Paupiettes rolled and tied, wrapped in strips of bacon
By the way, a "scallop" is a thin slice of boneless meat — une escalope in French, as in escalopes de veau milanaise, thin slices of veal breaded and pan-fried. When made into paupiettes, the thin slice of meat becomes a kind of shell, like a scallop shell, to hold the filling. There's also an old French term escalophe meaning "walnut shell" — same idea...
Paupiettes braised and served with their reduced sauce
The first step in making paupiettes is to pound out the slices of meat to make them as thin as possible. They need to be big enough to wrap around whatever filling you want to use. To flatten the meat slices, you use what in French is called une batte or un attendrisseur — a meat pounder or tenderizer.
First brown the paupiettes in oil or butter...
The second step is to make a filling. Chopped mushrooms and onions, for example, with herbs and bread crumbs, including (or not) a beaten egg as a binder. Or ground meat with the same kind of aromatic ingredients. Some chopped sun-dried tomatoes would be good, and then you could cook and serve the paupiettes in a tomato sauce. Whatever filling you choose to make, it should be highly flavorful, because the meat "shell" is fairly bland.
...and then add liquid, cover the pan, and braise them
The third step in paupiette-making is rolling up and tying off the little packages of scalloped meat with filling inside. It's not that hard to do, but it doesn't hurt if you have somebody to help you by putting a finger on the string as you tie the necessary knots.
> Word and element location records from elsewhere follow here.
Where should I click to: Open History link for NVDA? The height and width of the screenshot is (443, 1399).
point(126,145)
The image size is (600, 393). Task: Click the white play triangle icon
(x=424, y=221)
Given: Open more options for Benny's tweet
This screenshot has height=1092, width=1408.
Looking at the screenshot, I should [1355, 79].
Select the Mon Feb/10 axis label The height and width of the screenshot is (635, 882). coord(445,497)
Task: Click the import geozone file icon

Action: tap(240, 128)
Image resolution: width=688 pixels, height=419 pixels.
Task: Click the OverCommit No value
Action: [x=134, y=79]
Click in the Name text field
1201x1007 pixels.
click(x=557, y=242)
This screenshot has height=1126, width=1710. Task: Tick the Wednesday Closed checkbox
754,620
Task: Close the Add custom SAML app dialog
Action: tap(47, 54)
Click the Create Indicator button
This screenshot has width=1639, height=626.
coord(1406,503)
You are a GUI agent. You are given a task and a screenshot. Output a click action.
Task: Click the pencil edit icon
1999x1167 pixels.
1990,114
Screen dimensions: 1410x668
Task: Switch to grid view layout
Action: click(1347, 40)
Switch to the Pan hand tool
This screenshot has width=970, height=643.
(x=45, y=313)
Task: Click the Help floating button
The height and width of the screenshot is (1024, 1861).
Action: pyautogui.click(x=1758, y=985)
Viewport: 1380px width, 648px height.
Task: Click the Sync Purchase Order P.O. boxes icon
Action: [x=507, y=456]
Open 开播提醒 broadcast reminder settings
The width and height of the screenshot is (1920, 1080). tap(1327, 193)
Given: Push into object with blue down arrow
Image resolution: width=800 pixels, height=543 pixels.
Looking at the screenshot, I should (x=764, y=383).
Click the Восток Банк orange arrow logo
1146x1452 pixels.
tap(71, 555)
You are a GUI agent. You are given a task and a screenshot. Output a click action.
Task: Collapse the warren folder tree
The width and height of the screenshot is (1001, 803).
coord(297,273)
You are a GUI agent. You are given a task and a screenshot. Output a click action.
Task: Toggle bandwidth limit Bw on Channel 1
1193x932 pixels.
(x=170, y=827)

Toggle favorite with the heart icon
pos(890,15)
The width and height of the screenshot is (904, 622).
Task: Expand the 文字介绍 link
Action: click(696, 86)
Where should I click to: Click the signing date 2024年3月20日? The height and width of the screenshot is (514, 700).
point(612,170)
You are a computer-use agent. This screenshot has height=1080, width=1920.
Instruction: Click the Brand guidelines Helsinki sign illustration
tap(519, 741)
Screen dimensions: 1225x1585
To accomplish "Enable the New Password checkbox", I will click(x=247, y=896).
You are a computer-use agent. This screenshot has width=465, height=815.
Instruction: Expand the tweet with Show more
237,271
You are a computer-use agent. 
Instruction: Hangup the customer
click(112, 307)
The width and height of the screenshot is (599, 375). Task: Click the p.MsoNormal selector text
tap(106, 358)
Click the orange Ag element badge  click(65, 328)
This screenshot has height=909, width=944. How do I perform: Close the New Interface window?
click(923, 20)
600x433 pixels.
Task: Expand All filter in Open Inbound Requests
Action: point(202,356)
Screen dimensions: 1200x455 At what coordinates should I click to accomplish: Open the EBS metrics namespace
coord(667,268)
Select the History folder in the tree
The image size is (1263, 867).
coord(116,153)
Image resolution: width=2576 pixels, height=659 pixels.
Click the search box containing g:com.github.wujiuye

The meat pounder or batte/attendrisseur
Spread a meat slice out on a work surface, and put a lump of the filling on top. Stretch and pull the meat, turning up the ends and then the sides to make a little ballotine or package. Wrap the package with a slice or two of bacon to keep the lean meat from drying out too much as it cooks. Then use two or three lengths of kitchen twine to tie up the package as you see in the pictures here.
Lunch
To cook the paupiettes, first brown them in oil or butter. Then pour on broth, wine, or, for example, tomato sauce and cover the pan to let the little packages cook all the way through — it takes 30 minutes or more. Toward the end of the cooking, take the lid off the pan so that the broth or sauce can reduce and thicken a little. It should be a syrup or glaze that you can serve with the paupiettes and any side dish of vegetables, rice, or pasta you decide to have with them.